### TEXT BLOCK
···
UK Government Wants To Give Itself Power To Change Copyright Law Without Full Parliamentary Scrutiny
from the henry-viii-would-be-proud dept
A common feature of democracies is that new laws are scrutinized and debated by representatives of the people before they are passed — the hope being that bad proposals can be amended or discarded. Laws giving governments the power to change other laws with only minimal oversight are therefore generally regarded as a Bad Thing. But that’s exactly what the UK government plans to introduce, as this article on the Out-Law.com site explains:
The Government has outlined proposals to change UK copyright law to allow the Business Secretary to draw up any future laws affecting exceptions to copyright and rights in performances in the form of new regulations. The regulations would be contained in a statutory instrument, a draft of which would need to be “laid before and approved by resolution of each House of Parliament” before it could come into force.
However, that “approval by resolution” can be pretty minimal compared to the process required for passing new laws:
Acts of Parliament must be read, subject to further scrutiny and debate and approved by both the House of Commons and the House of Lords before they can come into law. However, new regulations in the form of statutory instruments can often be introduced without the same level of scrutiny or debate.
This power to change laws without Parliamentary approval is known as a “Henry VIII clause“, since that monarch also availed himself of their convenience.
···
### RECORDS SHOWN

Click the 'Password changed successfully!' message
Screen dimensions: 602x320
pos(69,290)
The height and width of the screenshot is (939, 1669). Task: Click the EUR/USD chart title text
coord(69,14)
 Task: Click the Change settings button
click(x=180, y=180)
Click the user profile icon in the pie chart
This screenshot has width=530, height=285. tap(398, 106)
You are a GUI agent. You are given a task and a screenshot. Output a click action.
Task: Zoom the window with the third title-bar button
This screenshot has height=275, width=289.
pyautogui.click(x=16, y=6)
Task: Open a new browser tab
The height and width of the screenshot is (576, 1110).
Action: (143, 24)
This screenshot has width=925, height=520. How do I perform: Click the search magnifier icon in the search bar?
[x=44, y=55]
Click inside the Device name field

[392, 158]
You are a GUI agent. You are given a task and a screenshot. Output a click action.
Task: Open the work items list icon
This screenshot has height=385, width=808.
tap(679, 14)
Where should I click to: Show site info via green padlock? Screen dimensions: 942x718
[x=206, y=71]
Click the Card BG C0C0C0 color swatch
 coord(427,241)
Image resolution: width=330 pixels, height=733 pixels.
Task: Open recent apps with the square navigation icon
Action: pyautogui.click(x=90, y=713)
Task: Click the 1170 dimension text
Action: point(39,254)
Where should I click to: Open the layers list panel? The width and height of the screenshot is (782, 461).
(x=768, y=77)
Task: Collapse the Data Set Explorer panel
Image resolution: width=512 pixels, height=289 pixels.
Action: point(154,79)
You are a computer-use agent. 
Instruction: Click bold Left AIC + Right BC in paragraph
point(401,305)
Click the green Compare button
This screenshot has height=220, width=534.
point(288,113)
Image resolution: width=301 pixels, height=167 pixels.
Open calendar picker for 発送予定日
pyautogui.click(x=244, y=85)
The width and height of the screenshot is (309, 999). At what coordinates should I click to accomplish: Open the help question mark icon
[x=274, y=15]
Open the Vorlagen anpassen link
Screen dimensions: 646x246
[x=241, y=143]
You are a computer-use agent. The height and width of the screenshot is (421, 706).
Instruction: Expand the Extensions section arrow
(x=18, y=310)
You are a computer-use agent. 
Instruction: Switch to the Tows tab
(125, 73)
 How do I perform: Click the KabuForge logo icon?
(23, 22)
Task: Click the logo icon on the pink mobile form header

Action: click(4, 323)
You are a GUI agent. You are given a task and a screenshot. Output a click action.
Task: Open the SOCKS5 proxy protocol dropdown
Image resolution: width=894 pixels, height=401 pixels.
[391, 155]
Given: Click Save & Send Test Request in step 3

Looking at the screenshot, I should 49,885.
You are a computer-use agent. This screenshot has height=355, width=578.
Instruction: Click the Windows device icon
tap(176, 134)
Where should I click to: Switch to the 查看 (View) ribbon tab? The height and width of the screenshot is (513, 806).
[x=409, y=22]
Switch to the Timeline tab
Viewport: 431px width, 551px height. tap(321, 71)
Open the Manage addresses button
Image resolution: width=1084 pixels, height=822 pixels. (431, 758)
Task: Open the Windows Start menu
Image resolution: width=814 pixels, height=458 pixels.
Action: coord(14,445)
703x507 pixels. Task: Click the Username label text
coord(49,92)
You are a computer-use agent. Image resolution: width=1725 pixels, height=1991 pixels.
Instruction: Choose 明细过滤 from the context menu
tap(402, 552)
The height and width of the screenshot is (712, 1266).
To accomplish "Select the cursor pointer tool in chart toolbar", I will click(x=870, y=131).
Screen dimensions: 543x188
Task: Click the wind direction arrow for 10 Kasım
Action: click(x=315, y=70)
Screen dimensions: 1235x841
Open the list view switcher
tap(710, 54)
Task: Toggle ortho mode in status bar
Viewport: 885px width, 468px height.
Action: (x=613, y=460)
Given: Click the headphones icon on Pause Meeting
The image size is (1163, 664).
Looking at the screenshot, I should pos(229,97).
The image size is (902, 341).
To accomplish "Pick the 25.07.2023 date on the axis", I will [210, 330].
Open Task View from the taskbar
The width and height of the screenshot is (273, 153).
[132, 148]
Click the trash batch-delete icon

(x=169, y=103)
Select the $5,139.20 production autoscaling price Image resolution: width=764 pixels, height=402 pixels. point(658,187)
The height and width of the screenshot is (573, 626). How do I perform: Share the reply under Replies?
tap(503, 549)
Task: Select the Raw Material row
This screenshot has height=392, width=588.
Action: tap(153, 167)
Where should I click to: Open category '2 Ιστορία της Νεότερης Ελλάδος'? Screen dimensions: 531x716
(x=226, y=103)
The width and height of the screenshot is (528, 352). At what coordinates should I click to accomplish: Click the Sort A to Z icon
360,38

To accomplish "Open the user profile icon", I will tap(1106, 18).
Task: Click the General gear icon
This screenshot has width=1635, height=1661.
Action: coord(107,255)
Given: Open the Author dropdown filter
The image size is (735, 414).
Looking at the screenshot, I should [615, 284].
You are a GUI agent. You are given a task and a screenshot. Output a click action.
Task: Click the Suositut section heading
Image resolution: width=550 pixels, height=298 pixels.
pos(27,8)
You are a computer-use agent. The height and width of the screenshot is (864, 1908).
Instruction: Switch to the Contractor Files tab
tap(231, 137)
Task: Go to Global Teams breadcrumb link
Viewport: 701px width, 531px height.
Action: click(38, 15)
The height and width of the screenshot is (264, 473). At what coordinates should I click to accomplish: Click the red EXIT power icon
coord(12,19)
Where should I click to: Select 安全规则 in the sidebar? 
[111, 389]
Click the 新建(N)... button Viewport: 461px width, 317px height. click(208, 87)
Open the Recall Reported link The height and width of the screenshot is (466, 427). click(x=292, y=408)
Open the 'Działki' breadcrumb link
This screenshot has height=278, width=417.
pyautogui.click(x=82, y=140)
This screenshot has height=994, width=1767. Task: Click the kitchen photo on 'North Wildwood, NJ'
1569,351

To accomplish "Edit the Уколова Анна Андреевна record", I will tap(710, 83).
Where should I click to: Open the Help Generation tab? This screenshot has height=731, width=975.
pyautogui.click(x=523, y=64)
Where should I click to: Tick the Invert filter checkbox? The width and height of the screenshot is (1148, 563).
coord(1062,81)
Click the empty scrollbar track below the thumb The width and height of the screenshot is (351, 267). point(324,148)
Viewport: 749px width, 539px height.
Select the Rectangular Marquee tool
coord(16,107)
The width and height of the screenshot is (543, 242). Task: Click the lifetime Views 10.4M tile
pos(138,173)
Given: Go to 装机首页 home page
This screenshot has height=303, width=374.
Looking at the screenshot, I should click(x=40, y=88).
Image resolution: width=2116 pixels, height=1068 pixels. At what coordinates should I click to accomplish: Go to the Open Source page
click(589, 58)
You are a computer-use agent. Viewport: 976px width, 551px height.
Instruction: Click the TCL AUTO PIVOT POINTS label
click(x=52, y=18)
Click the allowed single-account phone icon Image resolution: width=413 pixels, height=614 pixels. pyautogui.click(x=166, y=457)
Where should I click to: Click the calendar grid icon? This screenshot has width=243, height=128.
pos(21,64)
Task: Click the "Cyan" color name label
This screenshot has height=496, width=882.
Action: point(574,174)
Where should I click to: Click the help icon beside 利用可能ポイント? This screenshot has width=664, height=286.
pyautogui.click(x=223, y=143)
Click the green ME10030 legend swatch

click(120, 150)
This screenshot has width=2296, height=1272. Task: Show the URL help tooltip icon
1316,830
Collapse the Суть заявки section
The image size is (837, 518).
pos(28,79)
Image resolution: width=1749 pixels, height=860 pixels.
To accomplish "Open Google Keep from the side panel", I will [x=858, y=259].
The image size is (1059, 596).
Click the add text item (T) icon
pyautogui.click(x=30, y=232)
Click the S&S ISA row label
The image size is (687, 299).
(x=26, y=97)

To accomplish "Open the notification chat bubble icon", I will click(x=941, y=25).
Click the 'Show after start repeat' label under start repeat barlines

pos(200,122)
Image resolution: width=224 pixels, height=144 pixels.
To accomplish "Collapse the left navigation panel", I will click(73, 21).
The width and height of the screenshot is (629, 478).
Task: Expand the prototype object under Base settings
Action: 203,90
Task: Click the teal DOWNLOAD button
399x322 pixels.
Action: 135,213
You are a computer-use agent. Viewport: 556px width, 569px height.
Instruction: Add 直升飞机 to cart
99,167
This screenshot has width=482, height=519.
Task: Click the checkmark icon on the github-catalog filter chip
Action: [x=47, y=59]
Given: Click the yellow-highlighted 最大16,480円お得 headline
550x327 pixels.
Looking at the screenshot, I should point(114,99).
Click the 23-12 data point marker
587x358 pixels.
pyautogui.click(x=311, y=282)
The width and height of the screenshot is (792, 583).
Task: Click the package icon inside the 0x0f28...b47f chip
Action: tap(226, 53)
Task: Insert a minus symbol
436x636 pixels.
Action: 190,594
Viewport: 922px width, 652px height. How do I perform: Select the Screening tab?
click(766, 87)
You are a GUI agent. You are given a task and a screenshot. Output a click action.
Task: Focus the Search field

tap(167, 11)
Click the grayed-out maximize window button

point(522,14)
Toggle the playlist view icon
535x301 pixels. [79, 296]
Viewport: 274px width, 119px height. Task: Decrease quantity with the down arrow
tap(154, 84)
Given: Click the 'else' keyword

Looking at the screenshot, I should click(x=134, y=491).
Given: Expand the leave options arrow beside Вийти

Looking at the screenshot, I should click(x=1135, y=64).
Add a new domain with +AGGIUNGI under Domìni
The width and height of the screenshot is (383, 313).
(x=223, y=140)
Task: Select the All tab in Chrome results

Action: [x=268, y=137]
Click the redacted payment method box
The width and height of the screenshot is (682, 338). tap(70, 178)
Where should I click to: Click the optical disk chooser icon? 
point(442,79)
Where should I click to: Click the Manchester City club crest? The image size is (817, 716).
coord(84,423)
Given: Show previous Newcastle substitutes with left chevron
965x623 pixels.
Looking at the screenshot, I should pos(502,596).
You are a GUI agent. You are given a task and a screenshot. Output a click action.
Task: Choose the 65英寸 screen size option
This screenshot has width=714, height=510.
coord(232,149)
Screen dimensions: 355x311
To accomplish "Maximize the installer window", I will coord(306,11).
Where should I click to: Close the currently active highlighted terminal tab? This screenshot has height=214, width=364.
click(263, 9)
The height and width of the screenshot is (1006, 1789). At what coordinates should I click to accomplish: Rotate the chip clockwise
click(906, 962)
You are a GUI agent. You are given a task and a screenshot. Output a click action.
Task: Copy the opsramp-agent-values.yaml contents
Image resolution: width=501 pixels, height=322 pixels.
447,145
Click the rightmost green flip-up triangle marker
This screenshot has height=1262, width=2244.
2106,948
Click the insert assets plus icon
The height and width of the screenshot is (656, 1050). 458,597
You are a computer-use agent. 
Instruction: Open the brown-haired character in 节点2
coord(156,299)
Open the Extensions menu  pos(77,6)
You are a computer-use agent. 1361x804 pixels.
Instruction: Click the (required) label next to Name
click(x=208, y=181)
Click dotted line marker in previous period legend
···
### STATED GOAL 1
Repeat the part of the copyright article word for word, beginning at the words "This power to" and stopping after "of their convenience.".
### STATED GOAL 2
Format the entries as a JSON list of strings, one string per line with blank lines left out, starting at the first line of the entries and ending after the line that contains "This screenshot has width=530, height=285.".

### RESULT 1
This power to change laws without Parliamentary approval is known as a “Henry VIII clause“, since that monarch also availed himself of their convenience.

### RESULT 2
[
  "Click the 'Password changed successfully!' message",
  "Screen dimensions: 602x320",
  "pos(69,290)",
  "The height and width of the screenshot is (939, 1669). Task: Click the EUR/USD chart title text",
  "coord(69,14)",
  " Task: Click the Change settings button",
  "click(x=180, y=180)",
  "Click the user profile icon in the pie chart",
  "This screenshot has width=530, height=285. tap(398, 106)"
]